*About this task*:
Each record below must come back exactly as written; its pictures must not.

*Data under study*:
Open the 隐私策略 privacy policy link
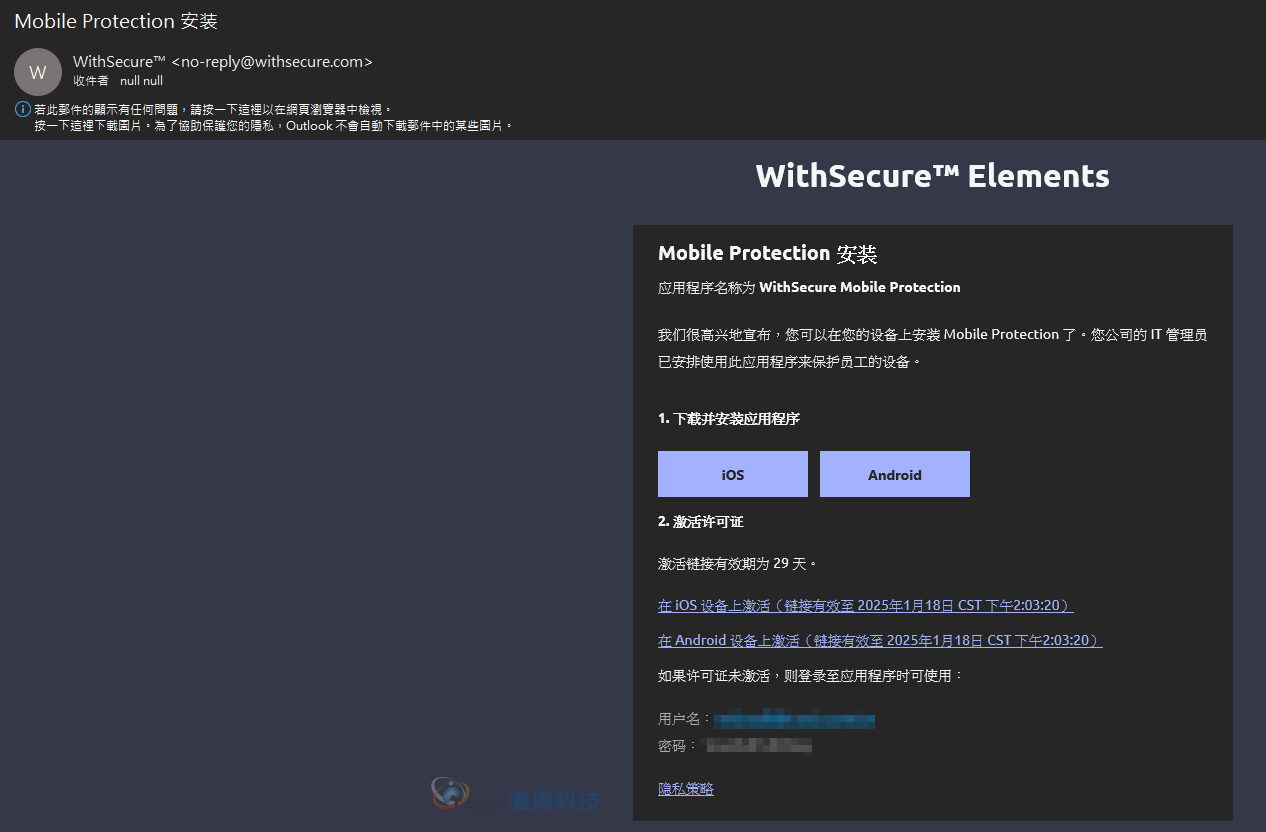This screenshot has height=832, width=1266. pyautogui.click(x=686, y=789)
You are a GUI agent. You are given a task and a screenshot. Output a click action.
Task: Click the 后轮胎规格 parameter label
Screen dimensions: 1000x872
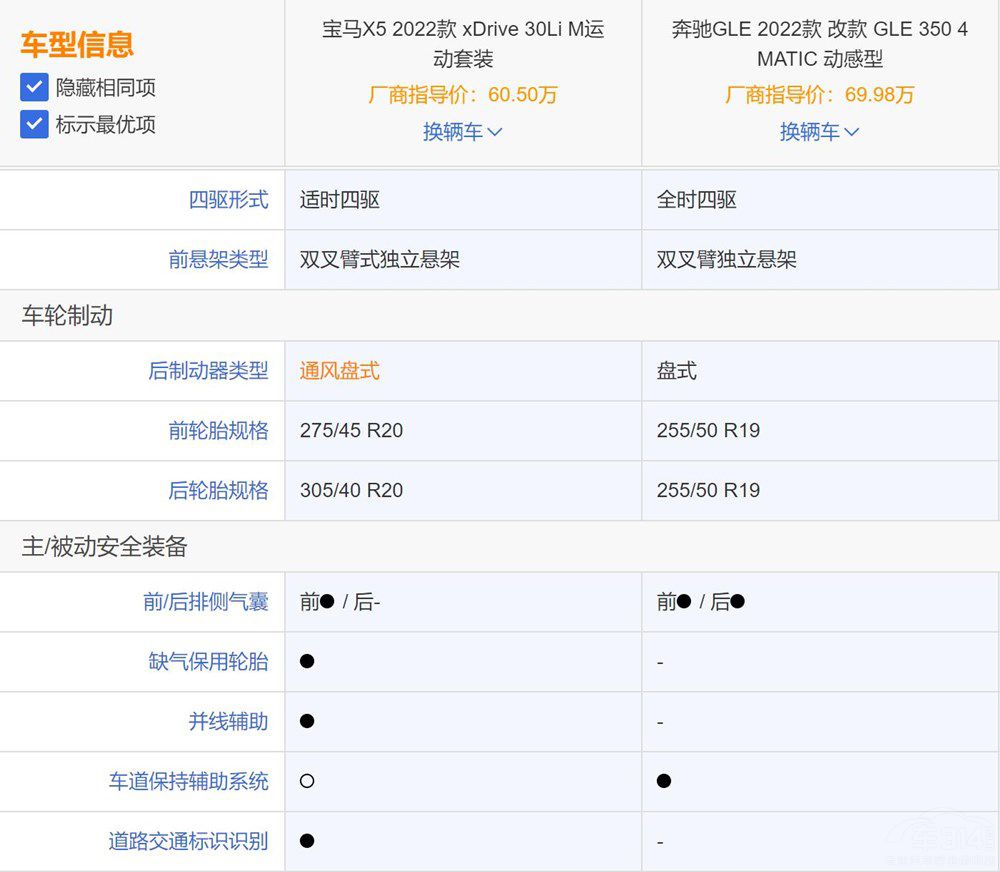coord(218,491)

*Result of this exercise*:
Open the 隐私策略 privacy policy link
This screenshot has height=832, width=1266. pyautogui.click(x=686, y=789)
You are a GUI agent. You are given a task and a screenshot. Output a click action.
Task: Click the 后轮胎规格 parameter label
Screen dimensions: 1000x872
coord(218,491)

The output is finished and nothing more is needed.